Quaestiones Graecae
Plutarch
Plutarch. Plutarch's Morals, Vol. II. Goodwin, William W., editor; Chauncy, Isaac translator. Boston: Little, Brown, and Company; Cambridge: Press of John Wilson and Son, 1874.
Question 39. Why do the Arcadians stone those that go willingly into the Lycaeum, while those that go in ignorantly they carry forth to Eleutherae?
Solution. Is it on the ground that they gained their liberty by being thus absolved, that the story has gained
credit? And is this saying to Eleutherae the same as into the region of security, or thou shalt come to the seat of pleasure? Or is the reason to be rendered according to that fabulous story, that of all the sons of Lycaon Eleuther and Lebadus alone were free from that conspiracy against Jupiter, and fled into Boeotia, where the Lebadenses use the like civil polity to that of the Arcadians, and therefore they send them to Eleutherae that enter unwittingly into the inaccessible temple of Jupiter? Or is it (as Architimus saith in his remarks on Arcadia) that some that went into the Lycaeum unawares were delivered up to the Phliasians by the Arcadians, and by the Phliasians to the Megarians, and by the Megarians to the Thebans which inhabit about Eleutherae, where they are detained under rain, thunder, and other direful judgments from Heaven; and upon this account some say this place was called Eleutherae. But the report is not true that he that enters into the Lycaeum casts no shadow, though it hath had a firm belief. And what if this be the reason of that report, that the air converted into clouds looks darkly on them that go in? Or that he that goes in falls down dead?—for the Pythagoreans say that the souls of the deceased do neither give a shadow nor wink. Or is it that the sun only makes a shadow, and the law bereaveth him that entereth here of the sight of the sun? Though this they speak enigmatically; for verily he that goes in is called Elaphus, a stag. Hence the Lacedaemonians delivered up to the Arcadians Cantharion the Arcadian, who went over to the Eleans whilst they waged war with the Arcadians, passing with his booty through the inaccessible temple, and fled to Sparta when the war was ended; the oracle requiring them to restore the stag.Question 40. Who is Eunostus, the hero of Tanagra; and what is the reason that women may not enter into his grove?

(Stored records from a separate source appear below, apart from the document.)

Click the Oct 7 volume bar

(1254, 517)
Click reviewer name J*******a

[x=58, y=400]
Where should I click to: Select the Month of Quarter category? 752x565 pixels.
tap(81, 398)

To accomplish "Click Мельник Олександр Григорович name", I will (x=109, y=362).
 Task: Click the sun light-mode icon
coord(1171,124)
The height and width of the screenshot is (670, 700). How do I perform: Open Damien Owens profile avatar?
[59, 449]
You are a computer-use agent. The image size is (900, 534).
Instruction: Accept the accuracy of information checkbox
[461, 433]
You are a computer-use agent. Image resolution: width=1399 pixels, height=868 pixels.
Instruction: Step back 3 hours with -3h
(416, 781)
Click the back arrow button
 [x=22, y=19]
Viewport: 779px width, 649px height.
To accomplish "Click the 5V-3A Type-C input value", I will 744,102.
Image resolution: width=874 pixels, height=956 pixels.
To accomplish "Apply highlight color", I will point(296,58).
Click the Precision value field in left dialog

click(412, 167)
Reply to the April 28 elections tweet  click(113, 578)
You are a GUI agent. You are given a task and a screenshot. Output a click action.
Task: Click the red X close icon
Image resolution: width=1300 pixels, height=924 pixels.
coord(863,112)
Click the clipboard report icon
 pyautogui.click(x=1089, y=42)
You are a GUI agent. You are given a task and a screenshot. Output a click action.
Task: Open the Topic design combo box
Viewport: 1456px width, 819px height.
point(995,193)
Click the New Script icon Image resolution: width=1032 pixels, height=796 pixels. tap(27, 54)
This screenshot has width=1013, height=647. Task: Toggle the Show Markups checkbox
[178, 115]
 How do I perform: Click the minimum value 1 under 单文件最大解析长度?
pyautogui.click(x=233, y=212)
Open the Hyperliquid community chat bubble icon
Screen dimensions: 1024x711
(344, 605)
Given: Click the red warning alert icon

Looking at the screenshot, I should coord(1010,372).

Solution. Eunostus was the son of Elieus who came of Cephisus and Scias, but they say received his name from Eunosta, the nymph that brought him up. This man was honest and just, and no less temperate and austere. They say that Ochna his niece fell in love with him, who was one of the daughters of Colonus; and when he perceived that she tempted him to lie with her, manifesting his indignation he went and accused her to her brethren. But she had cried Whore first and provoked her brethren, Echimus, Leon, and Bucolus, to kill Eunostus, by her false suggestion that he would have forced her; wherefore these laid wait for the young man and slew him, upon which Elieus secured them. Now Ochna growing penitent and full of terror, as well to discharge the grief she had for her beloved as out of commiseration towards her brethren, confesses the whole truth to Elicus, and he declares it to Colonus, who condemned them. Whereupon Ochna’s brethren fled, but she broke her neck from some high place, as Myrtis the Anthedonian poetess hath told us. Therefore he kept the tomb and grove of Eunostus from the access and approach of women, insomuch that upon earthquakes, droughts, and other portents that often there happened, the Tanagrians made diligent search whether any woman had not by stealth got nigh to that place. And there are some (of whom Clidamus, a man of great fame, is one) who report that Eunostus met them as he was going to the sea to wash himself because a woman had entered into his grove. Diocles also, in his Treatise concerning Shrines, relates the edict of the Tana grins upon the things that Clidamus declared.